====== RECORDS PROVIDED ======
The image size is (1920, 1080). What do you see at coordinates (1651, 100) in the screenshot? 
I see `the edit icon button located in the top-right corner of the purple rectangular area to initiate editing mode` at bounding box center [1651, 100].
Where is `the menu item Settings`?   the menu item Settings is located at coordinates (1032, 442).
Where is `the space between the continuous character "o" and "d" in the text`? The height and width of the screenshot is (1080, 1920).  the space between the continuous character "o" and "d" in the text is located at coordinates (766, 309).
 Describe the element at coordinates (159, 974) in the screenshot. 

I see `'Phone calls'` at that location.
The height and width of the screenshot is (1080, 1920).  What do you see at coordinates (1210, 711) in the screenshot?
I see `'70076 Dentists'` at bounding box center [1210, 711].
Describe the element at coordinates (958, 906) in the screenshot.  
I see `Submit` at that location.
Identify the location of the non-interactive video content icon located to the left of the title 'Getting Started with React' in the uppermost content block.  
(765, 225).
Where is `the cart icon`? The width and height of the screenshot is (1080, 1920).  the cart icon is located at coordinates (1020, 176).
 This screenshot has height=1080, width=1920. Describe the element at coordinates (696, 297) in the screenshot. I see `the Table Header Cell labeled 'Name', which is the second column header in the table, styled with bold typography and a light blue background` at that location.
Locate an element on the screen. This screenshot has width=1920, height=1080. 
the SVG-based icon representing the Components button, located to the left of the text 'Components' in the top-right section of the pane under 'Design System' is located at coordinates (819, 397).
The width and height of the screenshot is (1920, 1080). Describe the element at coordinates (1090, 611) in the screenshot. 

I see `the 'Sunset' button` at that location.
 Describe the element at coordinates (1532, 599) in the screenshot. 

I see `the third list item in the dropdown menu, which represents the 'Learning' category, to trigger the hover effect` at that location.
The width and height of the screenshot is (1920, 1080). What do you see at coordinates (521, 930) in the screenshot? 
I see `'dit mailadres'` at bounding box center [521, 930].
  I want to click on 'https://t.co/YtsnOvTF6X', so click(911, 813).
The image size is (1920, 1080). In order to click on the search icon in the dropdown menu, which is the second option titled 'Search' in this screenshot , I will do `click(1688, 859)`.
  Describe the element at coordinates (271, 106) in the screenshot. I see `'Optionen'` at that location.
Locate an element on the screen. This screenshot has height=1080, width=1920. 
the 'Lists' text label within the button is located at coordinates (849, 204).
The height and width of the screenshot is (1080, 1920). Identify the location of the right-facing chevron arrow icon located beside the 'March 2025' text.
======
— WORK REQUIRED —
Reproduce the records verbatim, from the line containing "coordinates (1032, 442)." through the line containing "(765, 225).", including both of those lines.

— EXERCISE RESPONSE —
Where is `the menu item Settings`?   the menu item Settings is located at coordinates (1032, 442).
Where is `the space between the continuous character "o" and "d" in the text`? The height and width of the screenshot is (1080, 1920).  the space between the continuous character "o" and "d" in the text is located at coordinates (766, 309).
 Describe the element at coordinates (159, 974) in the screenshot. 

I see `'Phone calls'` at that location.
The height and width of the screenshot is (1080, 1920).  What do you see at coordinates (1210, 711) in the screenshot?
I see `'70076 Dentists'` at bounding box center [1210, 711].
Describe the element at coordinates (958, 906) in the screenshot.  
I see `Submit` at that location.
Identify the location of the non-interactive video content icon located to the left of the title 'Getting Started with React' in the uppermost content block.  
(765, 225).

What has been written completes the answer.